View Full Version : What is a sounder plan?
t.shank2
02-14-2009, 05:16 PM
I'm planning my future (I'm about to go off to college) around living in an affordable log house after college, and I want to know which is a better plan:
To build a small, conservative, cheaper cabin and expand it over time as I accumulate more money over the years and my family grows, or build a house that will accommodate all future needs from the start, and suffer the extra cost?
From what I've heard most people build everything they want right away, and I'm wondering if the 1st plan ever practiced.

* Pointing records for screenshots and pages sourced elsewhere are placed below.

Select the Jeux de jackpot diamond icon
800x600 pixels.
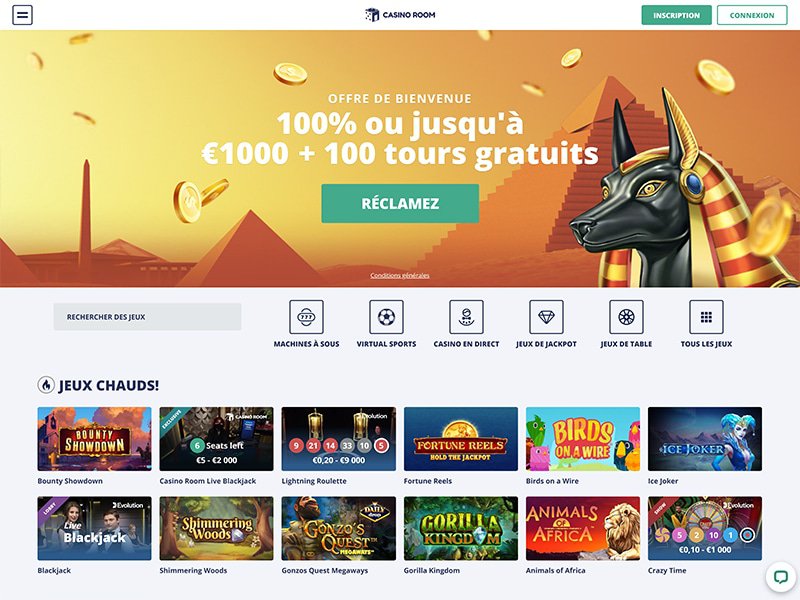[x=546, y=317]
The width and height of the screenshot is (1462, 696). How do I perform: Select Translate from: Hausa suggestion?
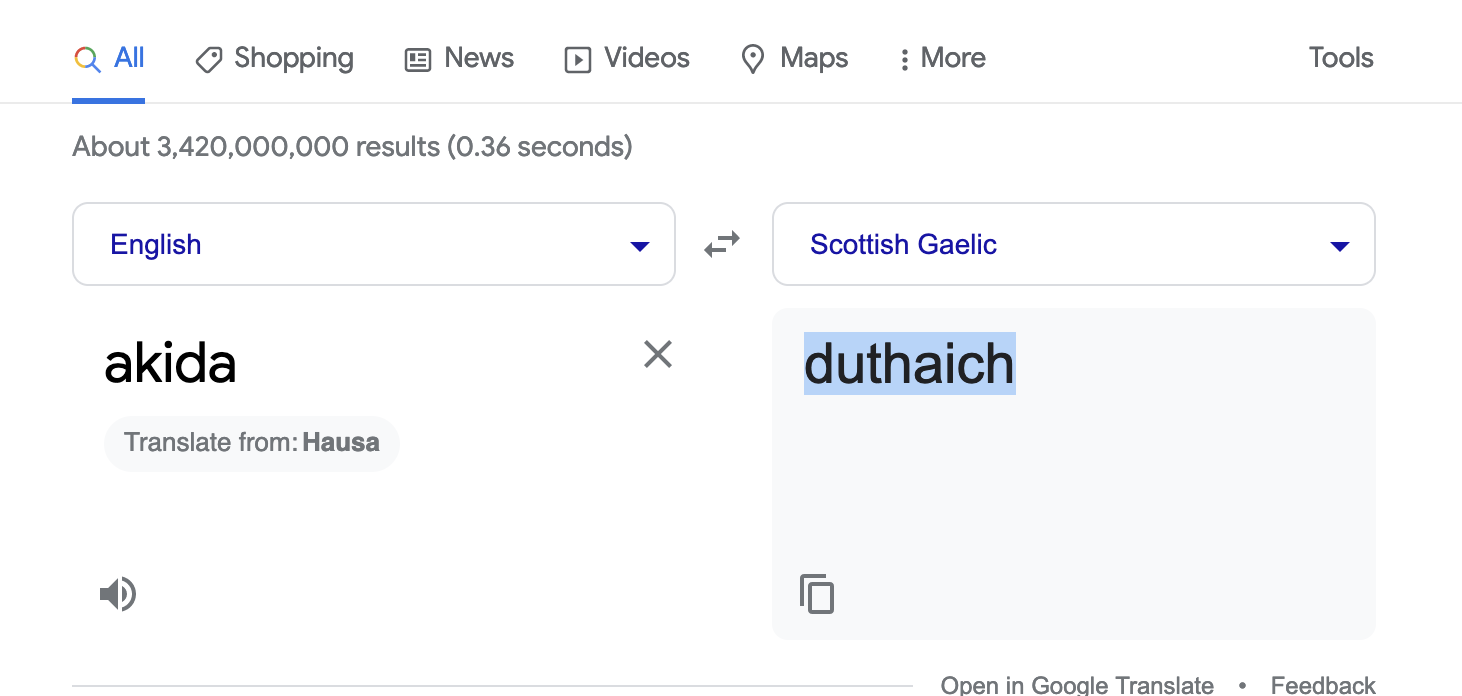(x=252, y=443)
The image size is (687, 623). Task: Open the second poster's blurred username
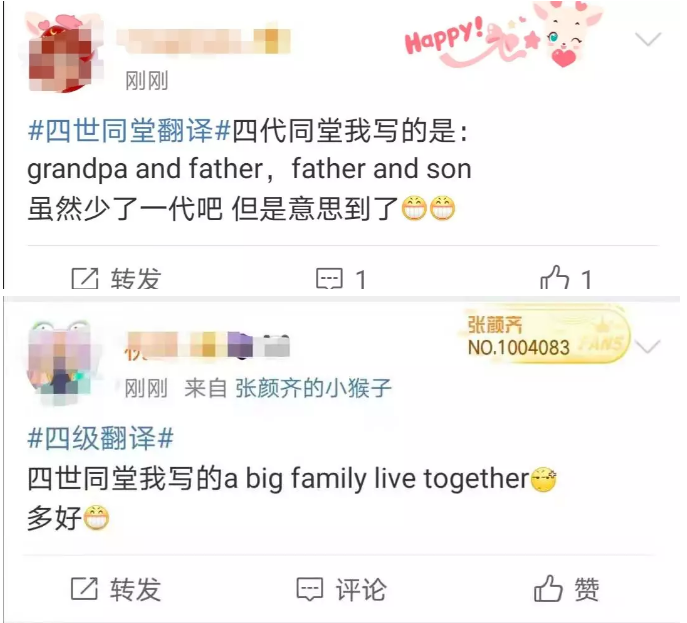tap(207, 346)
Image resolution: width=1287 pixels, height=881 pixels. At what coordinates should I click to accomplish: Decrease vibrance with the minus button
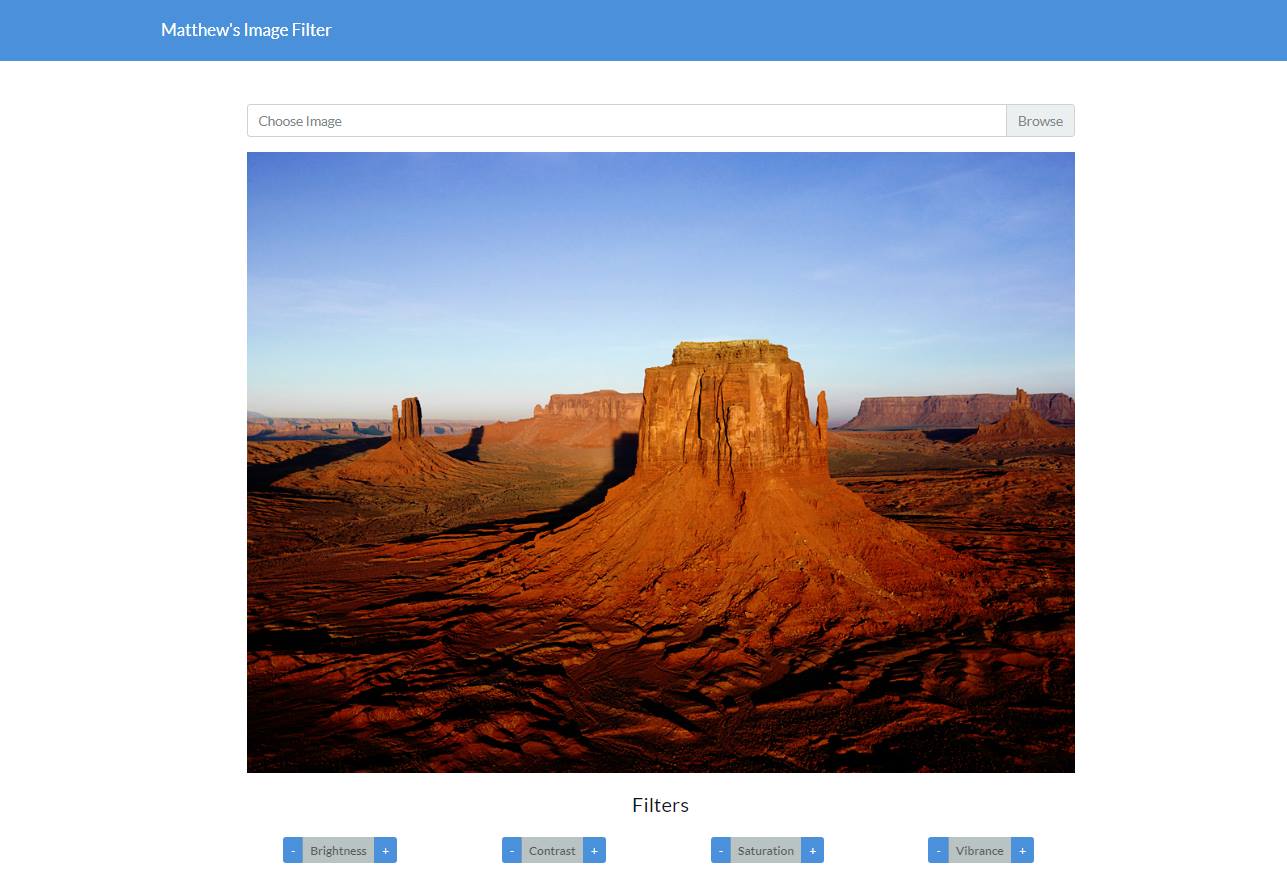[939, 850]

Remember I plan on having almost no money to start with, plus a large college debt, and I want to take out as few loans as possible.
Forgive me if this seems to be a naive or uninformed question, but I'm new to these forums, and this is a genuine concern of mine.
-Shank
rreidnauer
02-14-2009, 06:26 PM
I'm going to say neither choice!!
OK, calm down, I'll explain my unexpected answer. :-)
If you don't have the cash, don't build a big place. It'd be a plan likely to fail in one fashion or another. Don't risk it.
Building a small place, and adding addition after addition is a royal pain as well. Just ask ClaireNJ about additions!! Not fun.
OK, so don't build big, don't build small and add on, what the heck do I suggest? I suggest building BOTH!!!!
Whaaaa?????
Yes, build them both if the property can support it. Just don't do it at the same time. For now, build a small place, but plan a location for the future large home. Building the small home will provide you a place to live, as well as gaining great experience for the tasks of a larger home. Then, when you are ready, build your larger home. You'll still have a wonderful guest/in-law house, or you could rent it for additional income.
What do ya think?
StressMan79
02-14-2009, 09:40 PM
That's what I am doing... building a small !500 sf home this summer, then finishing it next year. in a few years, maybe I'll start the "main cabin"... or maybe I'll put my money in building/buying a place in Thailand... where you really are free ("Thai" means "free", the country used to be called "Siam" (pronounced "see-am"). Anyway, I would very much agree with Rod. There are things I am doing in my starter cabin that I would not do in my "larger place." BTW, I will have some 3d renders soon of the 17x17 + 200 sf loft home... all solar soon.
Basil
02-17-2009, 04:41 AM
The smaller building could be a garage, workshop, or whatever when you build the big house. Wish I'd built small first, I would have done the large house a lot faster if I'd started small!
WNYcabinplannin
02-17-2009, 05:09 AM
i've been wondering about all this too. I know I'll learn more at the class this month, but trying to understand pros/cons on size. I have access to big long logs (35' 12"+ tip) and while I originally thought I'd go 25x25, 30x30 doesn't seem like it'd cost that much more (roof expense mostly, a few grand more for larger basement) that would justify it. But i've also considered smaller foot print, additional story- 2 story + small loft. smaller concrete bill, smaller roof, etc and finish loft after inspector assesses sq. ft'g.? But a 25x25 with a full walkout basement +2 stories +loft would be taller than wide and sounds like a log-tower not cabin...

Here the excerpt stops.